Martlardan birinde yazmışım: “Mart’ın Arka Kapısı”. O yazıyı hazırlayan sabahı ansıyorum okurken. Bir arayıştı, bir bilinmezin peşine düşüştü. Belki de bir öykünün çıkmaz sokaklarında kaybolmak istiyordum o sabah.
Bazen derin ve sahici bir şeyden bir hikâye kurarız. Bazen de hikâyelerimiz gerçeğin ta kendisidir. Düşünüyorum; biri diğerinden daha az anlamlı olabilir mi?
Günün ilk soluk ışıklarıyla karşıda iğde renkli tepeler yavaşça biçimleniyor.
Mart’ın alacasından yine kırlangıçlar geçiyor.

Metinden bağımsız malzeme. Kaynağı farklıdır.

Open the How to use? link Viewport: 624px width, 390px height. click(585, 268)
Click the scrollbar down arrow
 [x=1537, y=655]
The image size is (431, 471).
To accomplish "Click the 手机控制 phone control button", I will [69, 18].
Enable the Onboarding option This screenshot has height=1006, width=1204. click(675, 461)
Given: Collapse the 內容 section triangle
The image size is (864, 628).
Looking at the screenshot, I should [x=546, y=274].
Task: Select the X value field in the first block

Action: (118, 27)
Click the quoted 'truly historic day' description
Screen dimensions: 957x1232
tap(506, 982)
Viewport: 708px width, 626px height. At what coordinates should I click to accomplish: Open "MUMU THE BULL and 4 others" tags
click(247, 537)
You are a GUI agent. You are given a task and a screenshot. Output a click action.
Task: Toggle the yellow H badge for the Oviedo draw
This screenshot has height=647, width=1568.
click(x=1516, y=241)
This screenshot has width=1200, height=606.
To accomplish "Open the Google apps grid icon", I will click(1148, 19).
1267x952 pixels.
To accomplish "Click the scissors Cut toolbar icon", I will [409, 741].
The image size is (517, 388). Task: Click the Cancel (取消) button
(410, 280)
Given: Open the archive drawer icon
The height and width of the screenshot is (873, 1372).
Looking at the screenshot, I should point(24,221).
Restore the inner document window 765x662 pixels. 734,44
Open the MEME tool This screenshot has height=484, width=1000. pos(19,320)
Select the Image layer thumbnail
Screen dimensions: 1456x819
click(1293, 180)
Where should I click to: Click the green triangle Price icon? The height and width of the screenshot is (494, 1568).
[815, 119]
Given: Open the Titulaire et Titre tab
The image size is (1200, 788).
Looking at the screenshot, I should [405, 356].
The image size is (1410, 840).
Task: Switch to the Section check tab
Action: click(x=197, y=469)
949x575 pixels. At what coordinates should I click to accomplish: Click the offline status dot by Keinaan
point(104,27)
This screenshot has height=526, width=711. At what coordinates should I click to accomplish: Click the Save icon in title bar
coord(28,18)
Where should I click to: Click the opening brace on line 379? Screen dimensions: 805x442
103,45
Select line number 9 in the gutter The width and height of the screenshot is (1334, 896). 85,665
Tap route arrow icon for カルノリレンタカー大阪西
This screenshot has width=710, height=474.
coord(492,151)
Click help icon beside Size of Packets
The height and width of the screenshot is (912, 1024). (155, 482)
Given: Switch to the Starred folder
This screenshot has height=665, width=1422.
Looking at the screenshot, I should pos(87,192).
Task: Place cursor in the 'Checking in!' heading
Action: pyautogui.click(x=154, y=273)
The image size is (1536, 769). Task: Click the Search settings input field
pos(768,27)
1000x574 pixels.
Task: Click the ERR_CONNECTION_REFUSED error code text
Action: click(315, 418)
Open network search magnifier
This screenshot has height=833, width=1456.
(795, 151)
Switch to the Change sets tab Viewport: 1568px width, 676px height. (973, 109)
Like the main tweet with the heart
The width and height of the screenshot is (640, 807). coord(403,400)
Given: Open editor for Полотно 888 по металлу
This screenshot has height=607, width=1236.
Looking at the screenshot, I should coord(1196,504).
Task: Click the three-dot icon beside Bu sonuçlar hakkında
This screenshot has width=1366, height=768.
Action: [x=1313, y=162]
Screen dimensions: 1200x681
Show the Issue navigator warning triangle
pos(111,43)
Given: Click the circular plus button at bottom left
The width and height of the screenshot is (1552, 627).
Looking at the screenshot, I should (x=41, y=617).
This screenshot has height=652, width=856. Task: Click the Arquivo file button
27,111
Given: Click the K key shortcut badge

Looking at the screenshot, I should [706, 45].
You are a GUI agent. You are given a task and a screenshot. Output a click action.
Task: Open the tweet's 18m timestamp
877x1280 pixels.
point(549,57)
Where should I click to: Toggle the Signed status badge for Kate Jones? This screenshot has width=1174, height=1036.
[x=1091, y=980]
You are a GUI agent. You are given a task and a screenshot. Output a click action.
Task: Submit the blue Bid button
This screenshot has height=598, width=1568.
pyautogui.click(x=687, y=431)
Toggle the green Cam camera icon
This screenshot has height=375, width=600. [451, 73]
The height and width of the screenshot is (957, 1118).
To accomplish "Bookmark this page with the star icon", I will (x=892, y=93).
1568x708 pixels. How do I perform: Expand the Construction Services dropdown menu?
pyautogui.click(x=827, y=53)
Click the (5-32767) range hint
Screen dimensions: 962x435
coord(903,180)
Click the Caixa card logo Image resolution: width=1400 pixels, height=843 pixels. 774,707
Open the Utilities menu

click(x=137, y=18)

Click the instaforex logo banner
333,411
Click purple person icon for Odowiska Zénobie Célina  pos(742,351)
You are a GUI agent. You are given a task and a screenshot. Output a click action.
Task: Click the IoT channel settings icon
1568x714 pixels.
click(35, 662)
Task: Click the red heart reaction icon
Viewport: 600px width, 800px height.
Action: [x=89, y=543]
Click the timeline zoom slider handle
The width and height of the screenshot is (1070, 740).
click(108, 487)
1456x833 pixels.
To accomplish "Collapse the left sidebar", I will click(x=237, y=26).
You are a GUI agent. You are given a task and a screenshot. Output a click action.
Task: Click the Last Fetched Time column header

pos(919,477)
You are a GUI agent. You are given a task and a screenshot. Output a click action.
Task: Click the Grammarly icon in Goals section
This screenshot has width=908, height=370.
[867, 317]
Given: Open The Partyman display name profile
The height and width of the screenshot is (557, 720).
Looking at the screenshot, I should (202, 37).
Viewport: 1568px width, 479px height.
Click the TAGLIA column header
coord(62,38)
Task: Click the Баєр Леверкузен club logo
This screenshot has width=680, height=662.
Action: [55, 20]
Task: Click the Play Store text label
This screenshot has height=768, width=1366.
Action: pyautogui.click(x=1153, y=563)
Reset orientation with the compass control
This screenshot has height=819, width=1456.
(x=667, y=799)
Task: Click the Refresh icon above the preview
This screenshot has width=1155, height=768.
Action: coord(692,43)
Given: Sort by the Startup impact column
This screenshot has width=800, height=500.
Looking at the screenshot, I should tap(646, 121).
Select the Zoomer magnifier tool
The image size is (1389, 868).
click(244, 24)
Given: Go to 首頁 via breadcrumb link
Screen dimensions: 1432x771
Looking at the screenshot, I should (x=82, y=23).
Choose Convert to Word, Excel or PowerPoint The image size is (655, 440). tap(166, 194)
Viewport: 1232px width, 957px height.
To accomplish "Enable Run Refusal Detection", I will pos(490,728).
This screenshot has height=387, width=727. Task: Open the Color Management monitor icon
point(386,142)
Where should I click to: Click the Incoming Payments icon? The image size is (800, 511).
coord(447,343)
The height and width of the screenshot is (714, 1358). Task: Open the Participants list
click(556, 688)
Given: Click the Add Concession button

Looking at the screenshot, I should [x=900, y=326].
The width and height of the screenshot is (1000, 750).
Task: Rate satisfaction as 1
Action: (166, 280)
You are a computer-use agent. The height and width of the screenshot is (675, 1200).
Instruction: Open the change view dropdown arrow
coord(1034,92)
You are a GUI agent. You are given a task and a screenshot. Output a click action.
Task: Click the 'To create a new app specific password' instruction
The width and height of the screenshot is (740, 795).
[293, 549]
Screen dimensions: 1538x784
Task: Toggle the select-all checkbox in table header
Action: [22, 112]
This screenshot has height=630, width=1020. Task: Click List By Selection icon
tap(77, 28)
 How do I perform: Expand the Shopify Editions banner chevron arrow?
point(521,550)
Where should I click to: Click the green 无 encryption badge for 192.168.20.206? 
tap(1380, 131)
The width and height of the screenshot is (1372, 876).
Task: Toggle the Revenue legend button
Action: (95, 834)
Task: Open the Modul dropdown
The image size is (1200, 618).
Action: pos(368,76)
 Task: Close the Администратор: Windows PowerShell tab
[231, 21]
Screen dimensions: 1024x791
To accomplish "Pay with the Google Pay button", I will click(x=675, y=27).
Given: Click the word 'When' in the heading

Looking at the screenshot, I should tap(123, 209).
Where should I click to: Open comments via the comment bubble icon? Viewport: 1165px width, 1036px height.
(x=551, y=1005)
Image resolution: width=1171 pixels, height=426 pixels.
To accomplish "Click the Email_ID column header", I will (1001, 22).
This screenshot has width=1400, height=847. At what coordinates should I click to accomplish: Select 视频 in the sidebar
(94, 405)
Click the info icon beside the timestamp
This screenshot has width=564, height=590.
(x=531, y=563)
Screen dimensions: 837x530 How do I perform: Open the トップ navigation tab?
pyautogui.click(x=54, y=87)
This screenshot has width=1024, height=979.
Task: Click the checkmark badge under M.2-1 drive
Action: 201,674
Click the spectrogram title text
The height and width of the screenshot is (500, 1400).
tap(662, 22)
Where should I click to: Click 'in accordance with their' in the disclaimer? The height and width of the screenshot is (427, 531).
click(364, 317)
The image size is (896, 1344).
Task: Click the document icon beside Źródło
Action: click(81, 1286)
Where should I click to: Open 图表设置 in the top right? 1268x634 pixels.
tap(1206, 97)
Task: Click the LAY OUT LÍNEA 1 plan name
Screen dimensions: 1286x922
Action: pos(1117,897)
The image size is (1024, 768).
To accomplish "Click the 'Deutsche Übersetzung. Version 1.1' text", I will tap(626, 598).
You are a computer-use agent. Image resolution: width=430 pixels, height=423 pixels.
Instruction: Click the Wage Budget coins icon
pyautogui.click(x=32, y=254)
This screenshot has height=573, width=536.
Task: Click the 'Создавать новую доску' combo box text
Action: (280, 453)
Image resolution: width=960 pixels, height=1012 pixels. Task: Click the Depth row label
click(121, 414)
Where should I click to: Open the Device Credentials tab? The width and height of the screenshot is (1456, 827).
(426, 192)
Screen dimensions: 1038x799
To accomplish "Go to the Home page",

*...Bense, kendi “benimin” bilinmeyenlerini öğrenmeye bir yolculuğa çıkıyorum. En uzun gecelerime, en uzak şehirlerime, en uykusuz sabahlarıma, sevgilerime, tutkularıma gidiyorum. Unutmak istediklerimi, sakladığım kuytularımdan çıkarıp yüzleşiyorum hepsiyle bir bir. Gürleşen sessizliğimin sözcüklerini arıyorum her birinde.
Bi ara, Âmade Bey’in Şen Tabiat Kıraathanesi’ ne düşürüyorum yolumu. Laflamaya. Gavril, Dürnev, Dilsiz, Lâedri, Amâde Bey nasıl koyu bir muhabbete dalmışlar. İlişiyorum bir kıyıcığa usulca. Fark etmiyorlar beni.
“...Âmade Bey: Geçenlerde sordu oğlum, anlatılanlar nereye gidiyor? Eski sesler nereye gidiyor? Anlatılanların üstüne gelmiş görünen sesler nereye gidiyor peki. Bunu da ben soruyorum. Bunu anlatsana. Adam ile kadın sevdalandıysa mesela, ölüyorlar da o aşk nerelere gidiyor?”
Kendimi tutamayıp heyecanla atılıyorum. “Sen de kimsin” der gibi şaşkın bakıyorlar yüzüme.
-Aktunç ‘u okuyordum; bilemezsiniz, bu kıraathane ve bu hararetli sohbetiniz beni nasıl etkiledi. Teklifsiz giriverdim söze, bağışlayın. İnanın ben de tam içinden bir türlü çıkamadığım ince sorularımla kıvranıp duruyorum şu sıralar.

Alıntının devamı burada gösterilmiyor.